<<<<

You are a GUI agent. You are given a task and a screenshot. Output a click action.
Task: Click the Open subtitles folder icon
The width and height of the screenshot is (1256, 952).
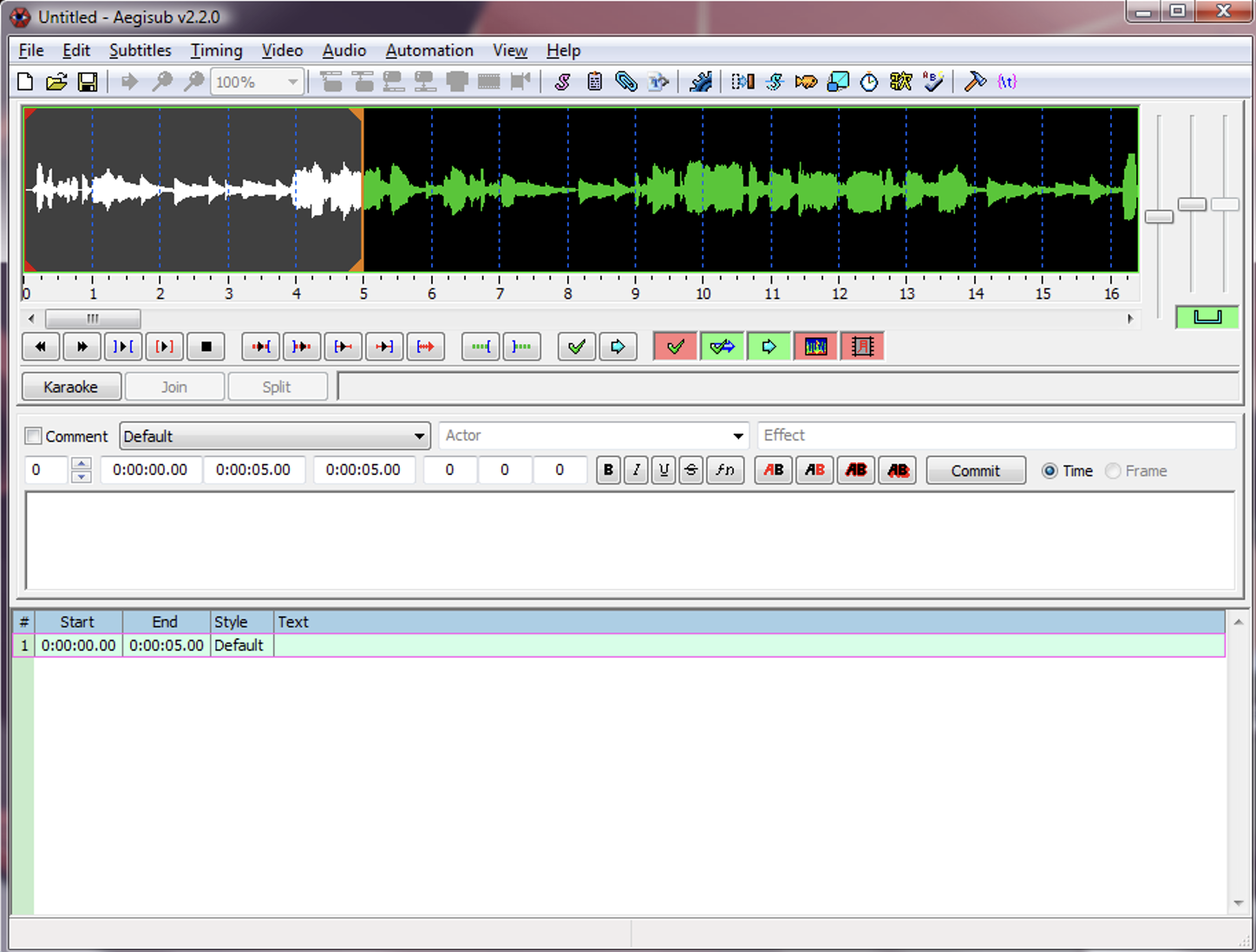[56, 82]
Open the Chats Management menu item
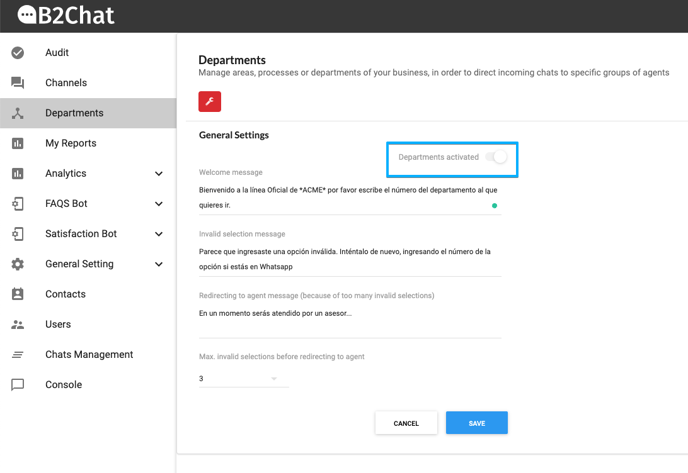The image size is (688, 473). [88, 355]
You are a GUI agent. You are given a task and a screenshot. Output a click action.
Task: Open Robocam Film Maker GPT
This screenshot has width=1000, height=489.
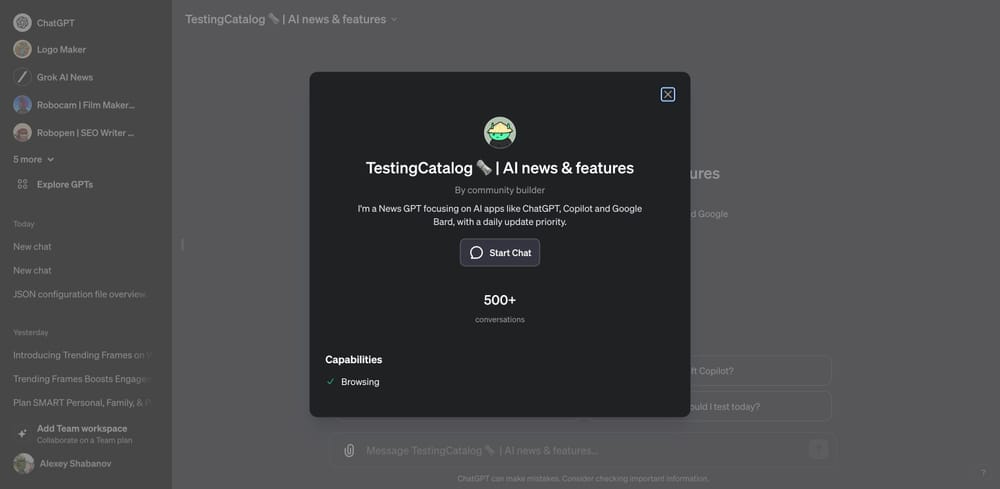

>>>>
<<<<

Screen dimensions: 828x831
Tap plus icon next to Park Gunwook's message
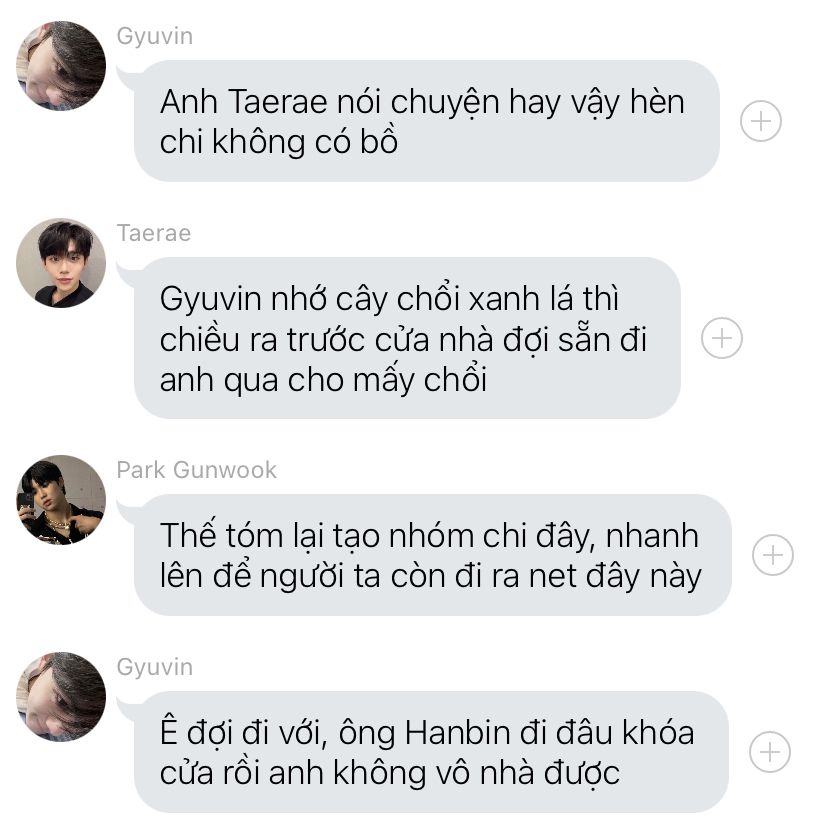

>>>>
<<<<

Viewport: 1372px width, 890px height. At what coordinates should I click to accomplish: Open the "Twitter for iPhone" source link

>>>>

- TO DO: Look through the material above and print exactly the lines from the one containing "Screen dimensions: 828x831" to the one containing "Tap plus icon next to Park Gunwook's message", both included, and nothing more.

- SOLUTION BELOW:
Screen dimensions: 828x831
Tap plus icon next to Park Gunwook's message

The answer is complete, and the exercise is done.